── Excerpted records ──

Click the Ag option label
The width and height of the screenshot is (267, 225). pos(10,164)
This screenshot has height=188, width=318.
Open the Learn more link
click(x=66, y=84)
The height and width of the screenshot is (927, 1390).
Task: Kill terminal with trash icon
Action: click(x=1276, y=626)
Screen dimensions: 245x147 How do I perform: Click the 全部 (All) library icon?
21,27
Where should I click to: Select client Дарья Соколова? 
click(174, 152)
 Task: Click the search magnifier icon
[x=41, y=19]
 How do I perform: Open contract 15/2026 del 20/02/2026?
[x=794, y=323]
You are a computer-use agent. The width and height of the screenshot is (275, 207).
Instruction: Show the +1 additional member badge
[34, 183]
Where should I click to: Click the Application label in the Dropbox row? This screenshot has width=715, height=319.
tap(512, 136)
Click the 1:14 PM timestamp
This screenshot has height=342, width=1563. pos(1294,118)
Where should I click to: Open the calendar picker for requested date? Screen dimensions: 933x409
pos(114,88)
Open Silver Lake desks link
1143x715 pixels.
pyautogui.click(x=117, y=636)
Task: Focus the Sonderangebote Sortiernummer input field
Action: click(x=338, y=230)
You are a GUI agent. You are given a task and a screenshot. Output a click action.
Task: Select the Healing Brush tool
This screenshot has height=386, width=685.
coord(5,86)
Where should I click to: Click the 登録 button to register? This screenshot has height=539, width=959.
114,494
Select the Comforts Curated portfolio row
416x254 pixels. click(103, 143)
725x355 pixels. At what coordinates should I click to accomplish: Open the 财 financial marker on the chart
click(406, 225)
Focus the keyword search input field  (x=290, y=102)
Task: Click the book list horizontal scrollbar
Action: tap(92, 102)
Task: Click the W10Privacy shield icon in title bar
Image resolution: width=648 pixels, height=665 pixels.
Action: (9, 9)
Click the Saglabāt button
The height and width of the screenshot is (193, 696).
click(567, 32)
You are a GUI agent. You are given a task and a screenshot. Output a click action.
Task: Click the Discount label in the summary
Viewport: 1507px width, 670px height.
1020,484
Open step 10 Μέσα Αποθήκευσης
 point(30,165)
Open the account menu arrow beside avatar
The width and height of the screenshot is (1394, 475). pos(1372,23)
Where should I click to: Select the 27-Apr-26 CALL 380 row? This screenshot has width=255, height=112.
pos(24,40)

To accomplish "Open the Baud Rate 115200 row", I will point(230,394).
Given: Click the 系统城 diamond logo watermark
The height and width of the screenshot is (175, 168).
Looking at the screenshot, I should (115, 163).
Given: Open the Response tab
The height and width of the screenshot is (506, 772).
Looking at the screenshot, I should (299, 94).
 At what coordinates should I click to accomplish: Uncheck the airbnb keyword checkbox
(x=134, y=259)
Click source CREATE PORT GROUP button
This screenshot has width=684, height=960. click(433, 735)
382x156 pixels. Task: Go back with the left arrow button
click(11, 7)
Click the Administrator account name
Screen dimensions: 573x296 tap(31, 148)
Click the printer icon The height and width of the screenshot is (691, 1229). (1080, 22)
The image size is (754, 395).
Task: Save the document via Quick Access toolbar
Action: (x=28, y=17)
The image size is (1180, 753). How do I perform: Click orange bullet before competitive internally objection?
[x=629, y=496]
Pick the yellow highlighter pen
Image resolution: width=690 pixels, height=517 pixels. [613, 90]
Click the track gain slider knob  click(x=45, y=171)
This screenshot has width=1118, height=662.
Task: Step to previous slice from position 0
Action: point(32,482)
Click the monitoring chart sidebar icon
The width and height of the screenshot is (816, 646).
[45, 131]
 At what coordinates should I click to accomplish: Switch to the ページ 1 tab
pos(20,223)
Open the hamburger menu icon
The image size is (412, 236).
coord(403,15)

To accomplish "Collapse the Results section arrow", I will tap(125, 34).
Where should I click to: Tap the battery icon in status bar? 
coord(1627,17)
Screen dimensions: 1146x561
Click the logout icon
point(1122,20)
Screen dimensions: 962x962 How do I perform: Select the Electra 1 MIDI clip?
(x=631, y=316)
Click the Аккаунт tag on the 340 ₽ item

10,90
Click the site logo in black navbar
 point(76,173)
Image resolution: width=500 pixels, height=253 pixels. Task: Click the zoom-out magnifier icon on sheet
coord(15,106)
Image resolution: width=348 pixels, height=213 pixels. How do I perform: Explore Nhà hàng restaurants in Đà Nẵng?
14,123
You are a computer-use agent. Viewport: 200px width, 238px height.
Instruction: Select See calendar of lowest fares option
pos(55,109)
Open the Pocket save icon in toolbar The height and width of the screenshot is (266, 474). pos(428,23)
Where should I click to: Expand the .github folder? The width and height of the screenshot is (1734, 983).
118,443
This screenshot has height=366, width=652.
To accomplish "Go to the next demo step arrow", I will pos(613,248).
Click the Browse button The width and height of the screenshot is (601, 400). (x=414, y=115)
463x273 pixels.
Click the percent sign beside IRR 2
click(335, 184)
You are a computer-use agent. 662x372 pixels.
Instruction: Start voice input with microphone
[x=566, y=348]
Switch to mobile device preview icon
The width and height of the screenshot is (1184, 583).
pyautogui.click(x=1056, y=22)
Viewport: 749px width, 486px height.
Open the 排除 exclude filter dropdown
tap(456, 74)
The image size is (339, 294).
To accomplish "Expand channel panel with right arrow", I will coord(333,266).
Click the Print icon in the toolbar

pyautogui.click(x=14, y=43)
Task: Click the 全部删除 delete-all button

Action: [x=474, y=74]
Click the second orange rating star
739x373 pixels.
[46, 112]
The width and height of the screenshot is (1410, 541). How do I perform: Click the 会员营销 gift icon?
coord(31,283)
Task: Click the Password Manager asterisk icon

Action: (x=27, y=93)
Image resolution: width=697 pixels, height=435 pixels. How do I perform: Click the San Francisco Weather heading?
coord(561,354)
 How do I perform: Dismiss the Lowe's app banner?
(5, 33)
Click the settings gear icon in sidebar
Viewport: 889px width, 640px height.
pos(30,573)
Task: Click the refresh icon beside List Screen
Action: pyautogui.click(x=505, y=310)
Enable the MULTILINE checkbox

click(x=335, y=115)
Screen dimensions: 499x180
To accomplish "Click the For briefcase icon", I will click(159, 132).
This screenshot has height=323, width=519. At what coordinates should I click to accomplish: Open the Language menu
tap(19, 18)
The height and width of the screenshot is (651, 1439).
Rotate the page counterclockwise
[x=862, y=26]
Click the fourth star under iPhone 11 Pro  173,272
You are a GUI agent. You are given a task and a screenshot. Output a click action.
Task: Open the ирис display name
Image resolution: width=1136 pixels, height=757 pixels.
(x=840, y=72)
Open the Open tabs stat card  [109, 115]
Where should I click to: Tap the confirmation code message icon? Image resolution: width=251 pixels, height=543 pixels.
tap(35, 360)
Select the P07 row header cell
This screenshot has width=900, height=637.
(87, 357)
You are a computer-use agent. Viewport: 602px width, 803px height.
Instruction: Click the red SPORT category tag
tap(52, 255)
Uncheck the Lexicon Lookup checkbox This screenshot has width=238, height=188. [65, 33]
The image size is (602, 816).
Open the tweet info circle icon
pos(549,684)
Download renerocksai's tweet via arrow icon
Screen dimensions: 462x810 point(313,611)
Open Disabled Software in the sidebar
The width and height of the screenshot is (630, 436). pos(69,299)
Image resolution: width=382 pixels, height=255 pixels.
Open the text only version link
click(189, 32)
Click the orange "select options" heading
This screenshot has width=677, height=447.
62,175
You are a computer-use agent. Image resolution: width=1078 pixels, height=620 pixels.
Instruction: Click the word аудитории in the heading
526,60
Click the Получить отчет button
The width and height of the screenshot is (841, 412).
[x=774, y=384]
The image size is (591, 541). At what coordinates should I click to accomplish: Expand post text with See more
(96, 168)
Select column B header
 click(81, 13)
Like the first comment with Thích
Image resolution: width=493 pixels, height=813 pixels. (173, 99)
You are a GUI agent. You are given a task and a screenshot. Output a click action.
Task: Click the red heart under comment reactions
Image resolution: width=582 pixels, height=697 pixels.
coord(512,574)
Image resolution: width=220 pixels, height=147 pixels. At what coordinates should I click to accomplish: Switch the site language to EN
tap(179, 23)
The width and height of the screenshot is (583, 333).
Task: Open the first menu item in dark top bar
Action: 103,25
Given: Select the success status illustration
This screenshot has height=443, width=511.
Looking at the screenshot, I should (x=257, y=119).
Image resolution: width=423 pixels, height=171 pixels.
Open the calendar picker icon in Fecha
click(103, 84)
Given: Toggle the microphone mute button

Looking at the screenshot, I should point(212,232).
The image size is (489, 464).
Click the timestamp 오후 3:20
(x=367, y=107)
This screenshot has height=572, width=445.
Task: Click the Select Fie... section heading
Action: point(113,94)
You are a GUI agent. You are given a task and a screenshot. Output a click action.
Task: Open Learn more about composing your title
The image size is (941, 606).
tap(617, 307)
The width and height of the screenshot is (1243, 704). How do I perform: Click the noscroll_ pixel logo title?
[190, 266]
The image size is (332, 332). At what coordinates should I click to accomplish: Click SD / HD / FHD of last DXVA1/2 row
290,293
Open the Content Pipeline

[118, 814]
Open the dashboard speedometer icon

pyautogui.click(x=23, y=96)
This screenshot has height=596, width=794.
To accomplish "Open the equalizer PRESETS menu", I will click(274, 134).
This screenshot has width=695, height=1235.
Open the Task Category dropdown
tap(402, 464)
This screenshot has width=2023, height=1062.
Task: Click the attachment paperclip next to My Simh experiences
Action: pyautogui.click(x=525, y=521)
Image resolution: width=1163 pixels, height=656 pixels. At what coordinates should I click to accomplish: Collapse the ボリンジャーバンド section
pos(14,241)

───

Read the entries and pick out all lines that include the word "computer".

You are a computer-use agent. The width and height of the screenshot is (275, 207).
You are a computer-use agent. Viewport: 200px width, 238px height.
You are a computer-use agent. 662x372 pixels.
You are a computer-use agent. Viewport: 602px width, 803px height.
You are a computer-use agent. Image resolution: width=1078 pixels, height=620 pixels.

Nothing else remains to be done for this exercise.